ЗАДАНИЕ:
Ответьте на вопросы по фрагменту текста ниже.
1. Кто решает навестить семью Александра Ульянова после известия о его казни?
2. Что, как ей кажется, произошло с Ильей Николаевичем?
3. Был ли Илья Николаевич жив к моменту казни сына?

ФРАГМЕНТ ТЕКСТА:
===
Однако в некоторых случаях фактологические «ошибки», связанные с линией Ульянова — Ленина, возможно, делаются не для выстраивания исторической концепции, а для достижения большего художественного эффекта. Например, после известия о казни Александра Ульянова Анна Михайловна Кудышева решает навестить его семью. Ее пугает поведение и вид отца — Ильи Николаевича, который, как ей кажется, от горя сошел с ума. Но к моменту казни сына его уже не было в живых, и вряд ли Чириков мог об этом не знать.
===
ИСХОДНЫЕ ДАННЫЕ:
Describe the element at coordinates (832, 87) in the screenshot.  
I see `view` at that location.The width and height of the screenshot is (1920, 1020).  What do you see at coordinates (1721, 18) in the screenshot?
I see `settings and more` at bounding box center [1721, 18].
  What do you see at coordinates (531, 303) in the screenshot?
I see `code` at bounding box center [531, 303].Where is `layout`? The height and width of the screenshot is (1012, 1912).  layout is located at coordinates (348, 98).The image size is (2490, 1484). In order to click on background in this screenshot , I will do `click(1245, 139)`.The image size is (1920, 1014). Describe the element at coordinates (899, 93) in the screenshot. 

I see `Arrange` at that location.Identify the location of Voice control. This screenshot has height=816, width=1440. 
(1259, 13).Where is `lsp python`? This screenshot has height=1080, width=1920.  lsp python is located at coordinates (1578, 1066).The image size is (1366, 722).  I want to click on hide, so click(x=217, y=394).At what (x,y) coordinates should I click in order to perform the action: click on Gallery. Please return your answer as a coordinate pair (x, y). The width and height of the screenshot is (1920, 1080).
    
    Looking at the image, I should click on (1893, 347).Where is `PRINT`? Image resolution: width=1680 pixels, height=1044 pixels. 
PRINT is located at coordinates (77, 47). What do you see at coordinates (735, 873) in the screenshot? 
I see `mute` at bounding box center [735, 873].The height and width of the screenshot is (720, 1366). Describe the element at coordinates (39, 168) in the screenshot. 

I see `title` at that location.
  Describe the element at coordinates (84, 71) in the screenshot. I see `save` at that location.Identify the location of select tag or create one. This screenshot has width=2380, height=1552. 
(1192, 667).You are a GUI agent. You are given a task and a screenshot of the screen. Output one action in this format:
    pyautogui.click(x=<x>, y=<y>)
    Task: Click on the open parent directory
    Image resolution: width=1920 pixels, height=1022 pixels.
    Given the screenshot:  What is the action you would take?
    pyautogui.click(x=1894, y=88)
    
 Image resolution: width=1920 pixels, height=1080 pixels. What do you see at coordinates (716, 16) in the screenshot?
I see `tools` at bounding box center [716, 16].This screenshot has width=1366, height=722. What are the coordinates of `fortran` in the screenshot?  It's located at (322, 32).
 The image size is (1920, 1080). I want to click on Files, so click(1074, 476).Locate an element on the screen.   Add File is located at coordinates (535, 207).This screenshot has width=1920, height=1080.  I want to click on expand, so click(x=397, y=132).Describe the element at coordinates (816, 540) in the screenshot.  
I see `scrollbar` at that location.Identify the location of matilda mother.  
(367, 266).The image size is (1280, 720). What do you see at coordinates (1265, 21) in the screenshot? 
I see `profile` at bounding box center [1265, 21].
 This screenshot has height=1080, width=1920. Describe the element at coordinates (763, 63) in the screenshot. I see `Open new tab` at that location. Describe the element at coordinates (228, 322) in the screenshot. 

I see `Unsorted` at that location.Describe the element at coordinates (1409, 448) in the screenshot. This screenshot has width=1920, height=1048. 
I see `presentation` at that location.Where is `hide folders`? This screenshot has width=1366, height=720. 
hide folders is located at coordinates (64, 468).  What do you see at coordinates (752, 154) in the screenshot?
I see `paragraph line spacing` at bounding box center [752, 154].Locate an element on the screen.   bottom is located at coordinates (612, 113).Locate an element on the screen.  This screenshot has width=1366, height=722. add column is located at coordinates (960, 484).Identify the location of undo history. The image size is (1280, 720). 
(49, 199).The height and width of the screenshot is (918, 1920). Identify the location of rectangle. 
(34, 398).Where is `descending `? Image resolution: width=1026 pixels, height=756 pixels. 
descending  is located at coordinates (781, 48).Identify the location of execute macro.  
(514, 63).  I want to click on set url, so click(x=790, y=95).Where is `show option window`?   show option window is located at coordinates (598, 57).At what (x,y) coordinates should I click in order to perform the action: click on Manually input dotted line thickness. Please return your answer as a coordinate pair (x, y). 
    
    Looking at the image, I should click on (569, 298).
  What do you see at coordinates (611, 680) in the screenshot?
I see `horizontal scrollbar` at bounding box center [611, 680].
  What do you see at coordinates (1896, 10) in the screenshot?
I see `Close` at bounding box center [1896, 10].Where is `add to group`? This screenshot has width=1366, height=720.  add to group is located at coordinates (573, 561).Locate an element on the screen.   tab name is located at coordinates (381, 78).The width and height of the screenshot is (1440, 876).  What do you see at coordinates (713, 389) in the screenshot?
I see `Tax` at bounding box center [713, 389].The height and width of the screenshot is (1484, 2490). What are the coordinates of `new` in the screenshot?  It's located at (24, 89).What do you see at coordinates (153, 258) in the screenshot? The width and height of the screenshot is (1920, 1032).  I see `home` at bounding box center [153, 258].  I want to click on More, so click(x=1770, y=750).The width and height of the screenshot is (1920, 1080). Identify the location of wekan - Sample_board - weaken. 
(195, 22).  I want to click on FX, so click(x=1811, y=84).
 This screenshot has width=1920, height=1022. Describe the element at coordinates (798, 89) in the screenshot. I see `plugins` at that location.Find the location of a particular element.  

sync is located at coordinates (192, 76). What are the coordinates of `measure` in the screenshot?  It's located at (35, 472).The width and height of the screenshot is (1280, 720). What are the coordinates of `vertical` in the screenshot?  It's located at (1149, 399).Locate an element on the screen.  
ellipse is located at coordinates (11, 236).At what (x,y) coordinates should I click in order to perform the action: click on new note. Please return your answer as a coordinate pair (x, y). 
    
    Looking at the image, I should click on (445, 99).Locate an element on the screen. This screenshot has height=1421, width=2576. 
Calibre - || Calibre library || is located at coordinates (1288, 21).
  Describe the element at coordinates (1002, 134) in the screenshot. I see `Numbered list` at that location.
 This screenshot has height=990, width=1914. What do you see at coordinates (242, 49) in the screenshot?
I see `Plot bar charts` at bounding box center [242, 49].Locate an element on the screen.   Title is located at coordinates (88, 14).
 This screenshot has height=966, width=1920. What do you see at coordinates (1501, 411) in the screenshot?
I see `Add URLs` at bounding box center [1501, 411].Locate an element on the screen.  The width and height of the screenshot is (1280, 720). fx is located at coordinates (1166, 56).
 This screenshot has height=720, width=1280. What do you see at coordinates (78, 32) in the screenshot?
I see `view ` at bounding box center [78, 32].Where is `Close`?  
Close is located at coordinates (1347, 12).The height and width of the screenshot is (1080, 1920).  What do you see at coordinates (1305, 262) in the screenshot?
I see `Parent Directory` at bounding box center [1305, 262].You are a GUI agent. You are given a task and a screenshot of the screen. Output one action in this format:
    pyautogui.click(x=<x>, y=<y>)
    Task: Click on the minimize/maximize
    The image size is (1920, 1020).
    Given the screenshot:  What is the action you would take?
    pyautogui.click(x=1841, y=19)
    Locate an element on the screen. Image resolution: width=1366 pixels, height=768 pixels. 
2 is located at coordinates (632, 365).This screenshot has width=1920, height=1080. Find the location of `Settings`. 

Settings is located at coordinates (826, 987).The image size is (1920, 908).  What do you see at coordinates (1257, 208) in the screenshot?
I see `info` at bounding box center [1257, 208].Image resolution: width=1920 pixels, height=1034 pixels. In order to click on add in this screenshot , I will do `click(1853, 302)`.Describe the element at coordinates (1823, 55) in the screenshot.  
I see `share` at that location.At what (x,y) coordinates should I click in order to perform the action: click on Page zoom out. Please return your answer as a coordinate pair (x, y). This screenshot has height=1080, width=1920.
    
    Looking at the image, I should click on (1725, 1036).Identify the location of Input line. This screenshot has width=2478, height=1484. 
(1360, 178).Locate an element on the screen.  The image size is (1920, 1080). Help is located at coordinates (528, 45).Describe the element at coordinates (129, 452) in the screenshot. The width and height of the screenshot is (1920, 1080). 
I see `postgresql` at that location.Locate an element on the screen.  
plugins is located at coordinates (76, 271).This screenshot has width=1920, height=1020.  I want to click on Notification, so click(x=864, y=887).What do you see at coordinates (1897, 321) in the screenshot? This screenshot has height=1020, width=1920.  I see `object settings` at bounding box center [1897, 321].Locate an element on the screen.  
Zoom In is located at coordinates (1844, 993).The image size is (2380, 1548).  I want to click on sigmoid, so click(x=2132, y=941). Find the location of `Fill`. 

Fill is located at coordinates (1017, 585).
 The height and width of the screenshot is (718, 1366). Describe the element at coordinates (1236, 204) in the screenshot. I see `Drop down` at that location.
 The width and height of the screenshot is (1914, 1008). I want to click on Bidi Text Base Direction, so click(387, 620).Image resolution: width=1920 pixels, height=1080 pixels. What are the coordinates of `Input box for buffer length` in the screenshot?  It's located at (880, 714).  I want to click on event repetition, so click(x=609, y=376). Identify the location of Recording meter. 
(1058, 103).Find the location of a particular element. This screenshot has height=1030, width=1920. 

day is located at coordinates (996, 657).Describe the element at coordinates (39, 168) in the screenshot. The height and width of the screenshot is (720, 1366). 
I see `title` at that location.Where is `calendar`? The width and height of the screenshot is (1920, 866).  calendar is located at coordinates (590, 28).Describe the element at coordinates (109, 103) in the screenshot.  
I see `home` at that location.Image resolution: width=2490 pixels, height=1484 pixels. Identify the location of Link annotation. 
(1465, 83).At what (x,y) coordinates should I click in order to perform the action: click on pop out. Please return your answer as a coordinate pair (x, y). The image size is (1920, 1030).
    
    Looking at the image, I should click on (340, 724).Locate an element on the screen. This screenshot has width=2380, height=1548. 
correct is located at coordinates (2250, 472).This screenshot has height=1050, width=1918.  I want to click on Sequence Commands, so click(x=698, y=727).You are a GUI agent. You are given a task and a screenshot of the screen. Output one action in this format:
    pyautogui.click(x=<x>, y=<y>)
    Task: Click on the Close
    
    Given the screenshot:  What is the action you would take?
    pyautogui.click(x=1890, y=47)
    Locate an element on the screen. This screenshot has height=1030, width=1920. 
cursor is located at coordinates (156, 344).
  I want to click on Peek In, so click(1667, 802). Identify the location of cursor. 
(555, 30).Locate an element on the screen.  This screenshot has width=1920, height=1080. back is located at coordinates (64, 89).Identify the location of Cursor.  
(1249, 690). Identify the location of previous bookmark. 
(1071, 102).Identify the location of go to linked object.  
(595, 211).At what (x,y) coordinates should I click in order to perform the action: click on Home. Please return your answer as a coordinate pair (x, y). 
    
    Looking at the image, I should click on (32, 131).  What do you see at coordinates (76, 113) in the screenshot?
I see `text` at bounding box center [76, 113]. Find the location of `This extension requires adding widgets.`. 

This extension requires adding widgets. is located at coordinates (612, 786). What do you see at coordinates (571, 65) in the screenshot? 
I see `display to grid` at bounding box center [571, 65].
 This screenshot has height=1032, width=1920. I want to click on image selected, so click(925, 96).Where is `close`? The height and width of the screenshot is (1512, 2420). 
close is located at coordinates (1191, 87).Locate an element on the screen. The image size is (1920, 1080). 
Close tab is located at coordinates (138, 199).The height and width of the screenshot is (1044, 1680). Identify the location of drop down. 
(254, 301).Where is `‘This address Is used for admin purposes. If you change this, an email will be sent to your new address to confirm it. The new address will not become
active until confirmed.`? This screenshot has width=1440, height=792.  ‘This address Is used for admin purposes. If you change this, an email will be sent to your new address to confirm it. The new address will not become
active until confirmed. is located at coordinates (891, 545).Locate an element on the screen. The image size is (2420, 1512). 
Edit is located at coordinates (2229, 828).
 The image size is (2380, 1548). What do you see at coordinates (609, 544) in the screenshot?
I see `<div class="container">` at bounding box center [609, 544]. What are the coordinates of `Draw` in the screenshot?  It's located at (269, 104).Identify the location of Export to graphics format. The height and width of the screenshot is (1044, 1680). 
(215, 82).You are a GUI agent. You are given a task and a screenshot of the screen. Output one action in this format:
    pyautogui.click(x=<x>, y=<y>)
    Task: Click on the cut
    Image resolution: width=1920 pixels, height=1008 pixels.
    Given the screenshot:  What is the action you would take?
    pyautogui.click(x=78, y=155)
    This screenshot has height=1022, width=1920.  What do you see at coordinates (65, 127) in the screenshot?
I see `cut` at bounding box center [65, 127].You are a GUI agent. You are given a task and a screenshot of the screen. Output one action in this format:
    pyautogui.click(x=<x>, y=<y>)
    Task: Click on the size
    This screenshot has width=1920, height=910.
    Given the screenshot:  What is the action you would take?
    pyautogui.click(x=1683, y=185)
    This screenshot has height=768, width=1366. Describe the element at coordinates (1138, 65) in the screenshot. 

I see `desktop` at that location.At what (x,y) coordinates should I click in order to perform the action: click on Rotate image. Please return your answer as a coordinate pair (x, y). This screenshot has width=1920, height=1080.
===
ОТВЕТ:
1. Семью решает навестить Анна Михайловна Кудышева.
2. Ей кажется, что Илья Николаевич от горя сошел с ума.
3. Нет, к моменту казни сына его уже не было в живых.